◆ **Data listing**
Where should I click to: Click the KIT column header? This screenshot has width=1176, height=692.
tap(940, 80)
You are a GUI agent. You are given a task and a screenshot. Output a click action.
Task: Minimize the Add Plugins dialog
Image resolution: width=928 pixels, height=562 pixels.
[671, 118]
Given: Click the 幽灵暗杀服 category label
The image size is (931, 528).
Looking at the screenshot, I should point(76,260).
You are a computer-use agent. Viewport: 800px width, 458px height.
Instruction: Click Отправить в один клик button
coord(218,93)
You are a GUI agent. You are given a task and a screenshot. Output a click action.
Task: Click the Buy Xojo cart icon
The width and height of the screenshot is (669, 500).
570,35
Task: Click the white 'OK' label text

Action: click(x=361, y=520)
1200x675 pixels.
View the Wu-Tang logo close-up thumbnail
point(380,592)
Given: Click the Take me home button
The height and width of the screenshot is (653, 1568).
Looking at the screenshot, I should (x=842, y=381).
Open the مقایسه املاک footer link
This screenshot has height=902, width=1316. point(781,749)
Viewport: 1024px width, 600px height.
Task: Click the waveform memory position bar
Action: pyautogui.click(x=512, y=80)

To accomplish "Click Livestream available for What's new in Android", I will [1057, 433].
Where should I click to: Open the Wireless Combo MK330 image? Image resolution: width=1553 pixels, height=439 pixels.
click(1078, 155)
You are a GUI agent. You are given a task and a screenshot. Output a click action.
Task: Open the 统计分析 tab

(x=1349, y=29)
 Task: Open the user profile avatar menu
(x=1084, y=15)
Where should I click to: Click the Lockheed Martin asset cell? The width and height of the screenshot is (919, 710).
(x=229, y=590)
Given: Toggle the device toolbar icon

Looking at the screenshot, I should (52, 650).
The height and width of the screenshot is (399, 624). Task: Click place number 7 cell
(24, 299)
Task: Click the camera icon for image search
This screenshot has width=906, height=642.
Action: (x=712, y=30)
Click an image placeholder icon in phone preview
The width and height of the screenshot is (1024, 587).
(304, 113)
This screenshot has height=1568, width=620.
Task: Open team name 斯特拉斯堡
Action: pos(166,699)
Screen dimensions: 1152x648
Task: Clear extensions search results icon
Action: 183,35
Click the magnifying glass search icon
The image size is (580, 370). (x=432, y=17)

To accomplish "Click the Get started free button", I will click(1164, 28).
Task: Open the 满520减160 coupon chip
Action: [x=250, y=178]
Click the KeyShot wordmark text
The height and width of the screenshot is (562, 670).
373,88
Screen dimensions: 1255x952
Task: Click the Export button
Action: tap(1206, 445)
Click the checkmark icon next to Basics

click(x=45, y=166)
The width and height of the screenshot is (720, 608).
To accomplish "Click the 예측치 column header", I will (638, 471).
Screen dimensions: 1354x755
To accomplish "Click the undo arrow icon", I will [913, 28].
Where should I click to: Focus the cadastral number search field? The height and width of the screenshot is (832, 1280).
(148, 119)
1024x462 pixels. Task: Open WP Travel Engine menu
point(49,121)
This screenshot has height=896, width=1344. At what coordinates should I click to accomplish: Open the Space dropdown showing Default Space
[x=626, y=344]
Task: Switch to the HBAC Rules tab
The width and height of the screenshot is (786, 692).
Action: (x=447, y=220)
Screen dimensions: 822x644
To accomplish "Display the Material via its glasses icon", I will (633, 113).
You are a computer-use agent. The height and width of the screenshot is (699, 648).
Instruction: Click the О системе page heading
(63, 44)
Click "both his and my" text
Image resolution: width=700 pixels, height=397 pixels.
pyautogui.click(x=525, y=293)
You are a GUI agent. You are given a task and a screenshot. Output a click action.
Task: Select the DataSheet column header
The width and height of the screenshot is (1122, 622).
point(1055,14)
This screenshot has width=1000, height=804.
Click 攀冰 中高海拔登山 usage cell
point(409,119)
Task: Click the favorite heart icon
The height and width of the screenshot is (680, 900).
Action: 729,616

◆ **Instructions for the task**
Find the lines above that contain the word "computer" and collect them.

◆ **Result of the exercise**
You are a computer-use agent. Viewport: 800px width, 458px height.
You are a computer-use agent. The height and width of the screenshot is (699, 648).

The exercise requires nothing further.